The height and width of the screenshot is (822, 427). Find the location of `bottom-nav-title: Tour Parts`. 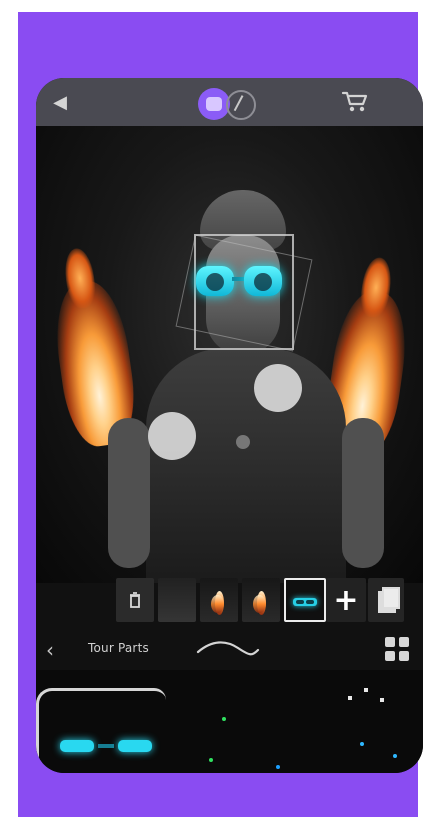

bottom-nav-title: Tour Parts is located at coordinates (118, 648).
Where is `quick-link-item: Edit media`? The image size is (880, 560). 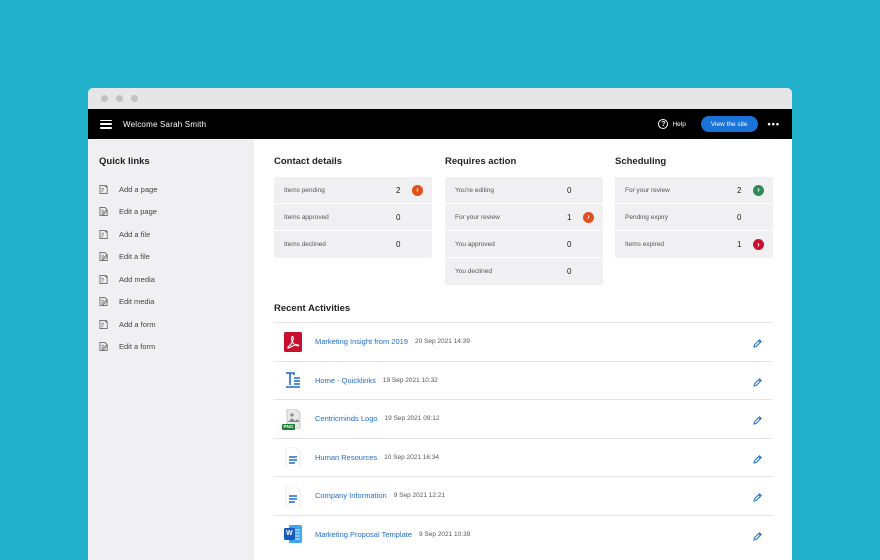
quick-link-item: Edit media is located at coordinates (176, 302).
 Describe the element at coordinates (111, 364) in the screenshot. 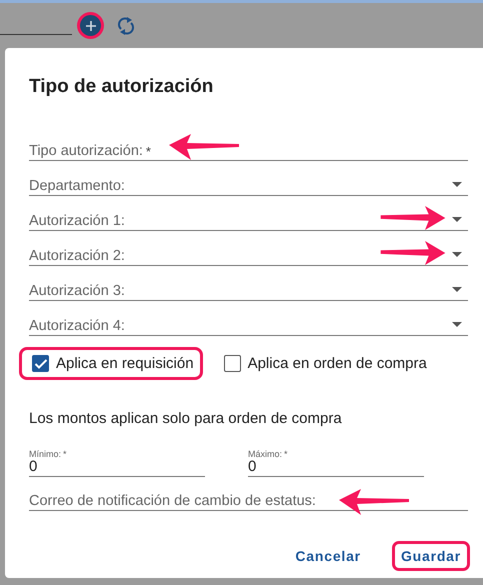

I see `checkbox-option: Aplica en requisición` at that location.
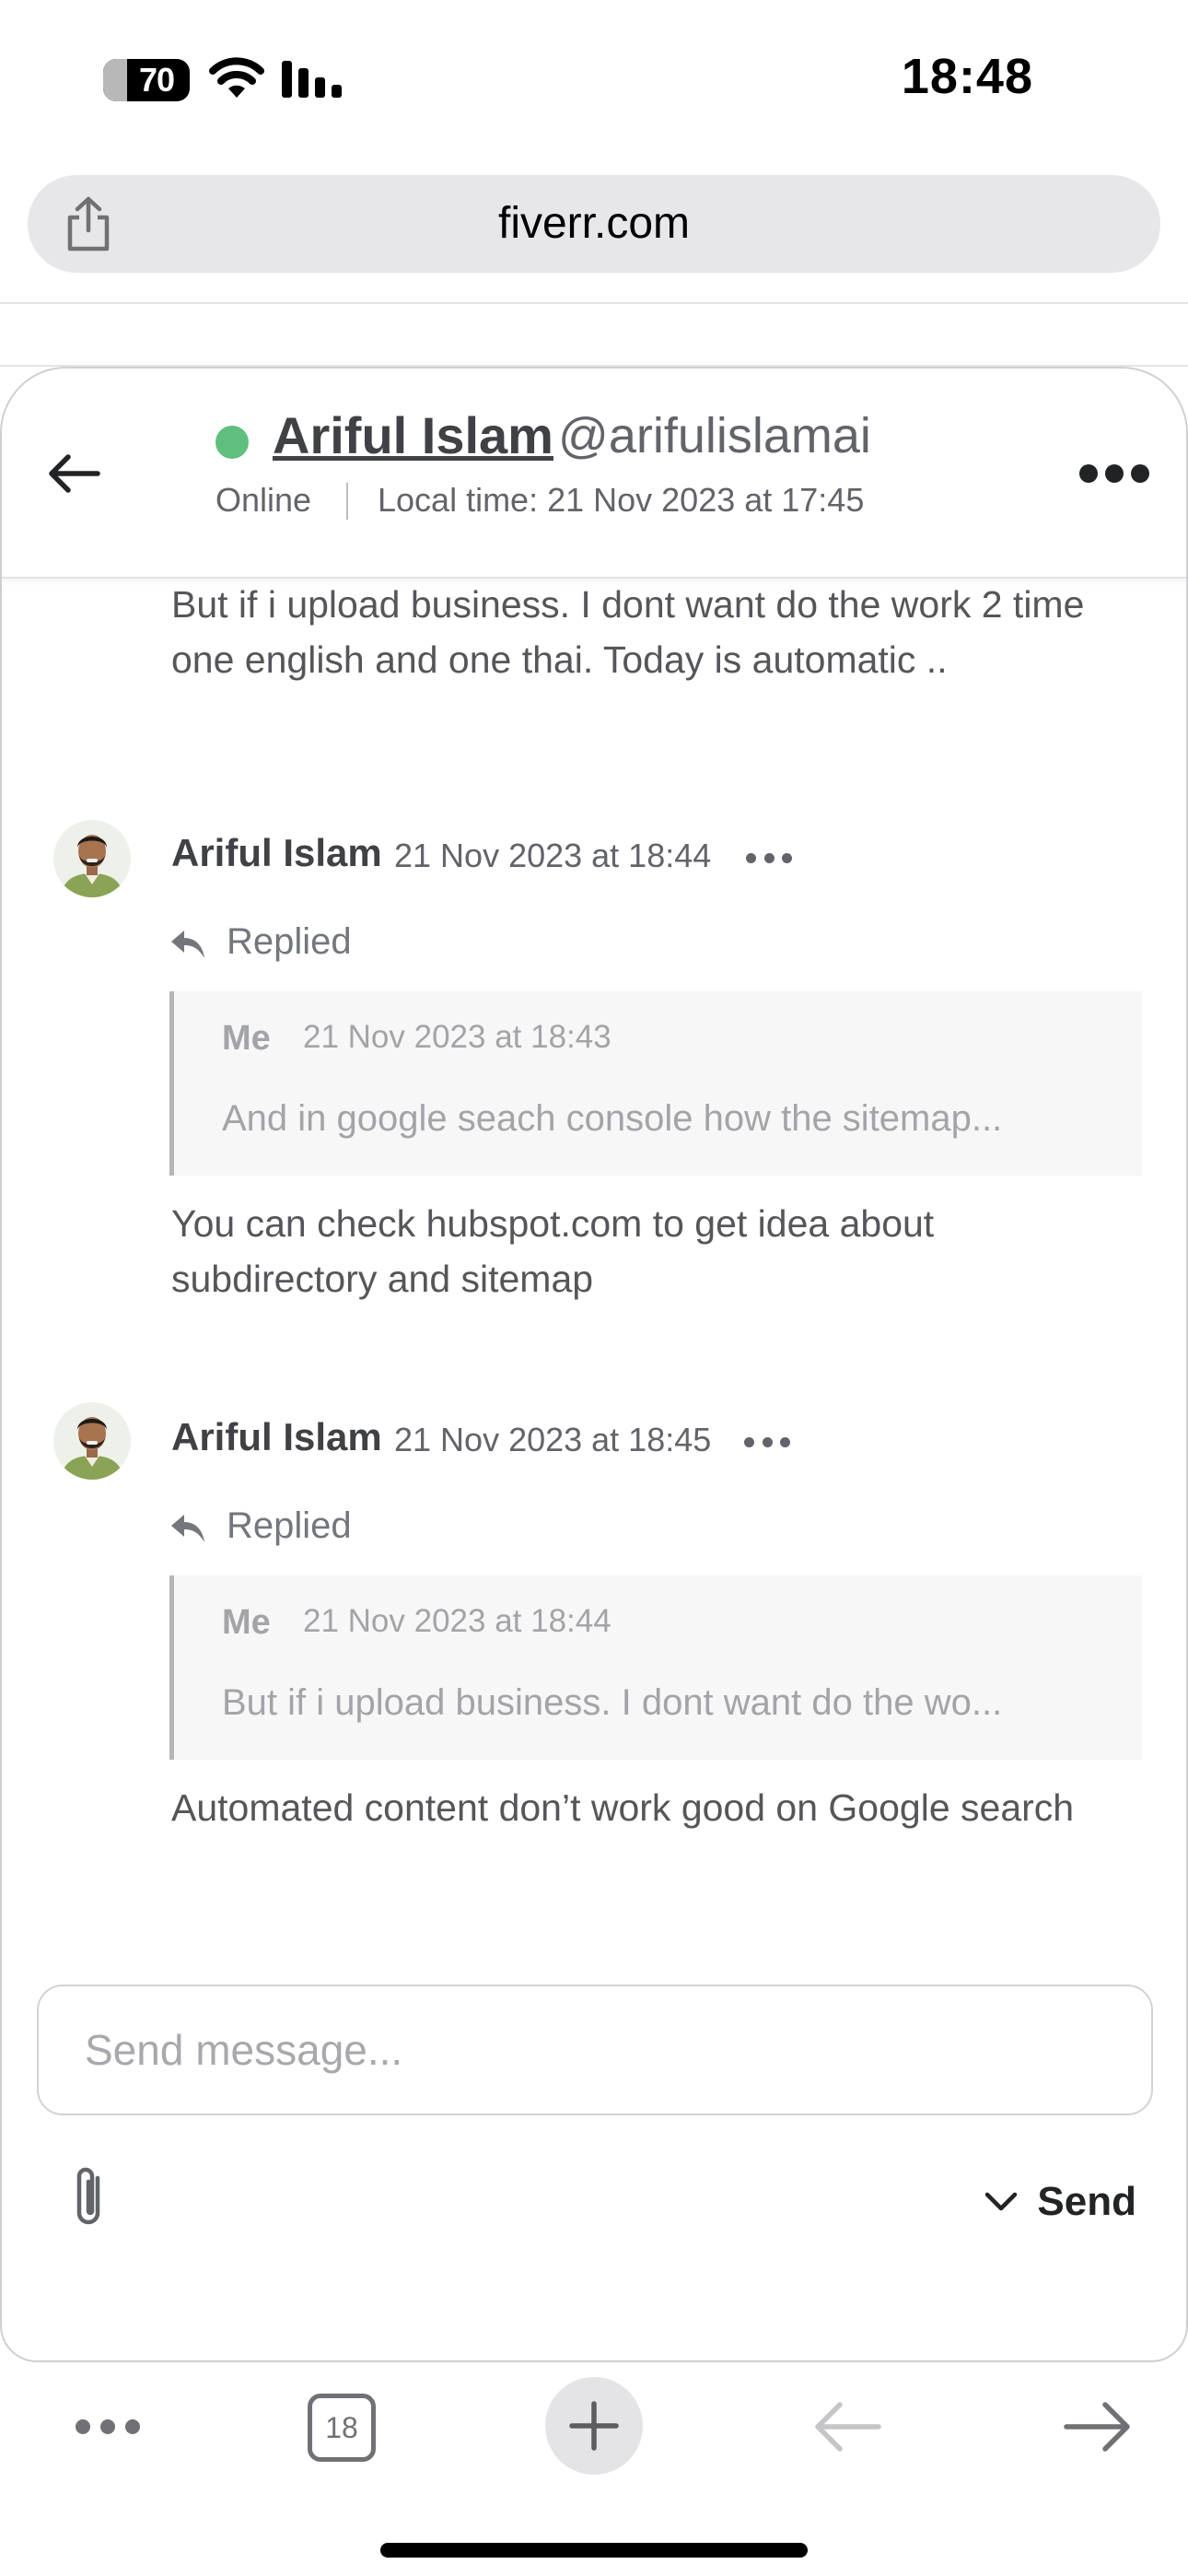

* **Task description**: Revise the data above so that every occurrence of "screenshot" becomes "screen capture", and keep everything else unchanged. Leave the pictures out of your version.

* **Written solution**:
The height and width of the screen capture is (822, 427). Find the location of `bottom-nav-title: Tour Parts`. 

bottom-nav-title: Tour Parts is located at coordinates (118, 648).
Where is `quick-link-item: Edit media`? The image size is (880, 560). 
quick-link-item: Edit media is located at coordinates (176, 302).
 Describe the element at coordinates (111, 364) in the screen capture. 

I see `checkbox-option: Aplica en requisición` at that location.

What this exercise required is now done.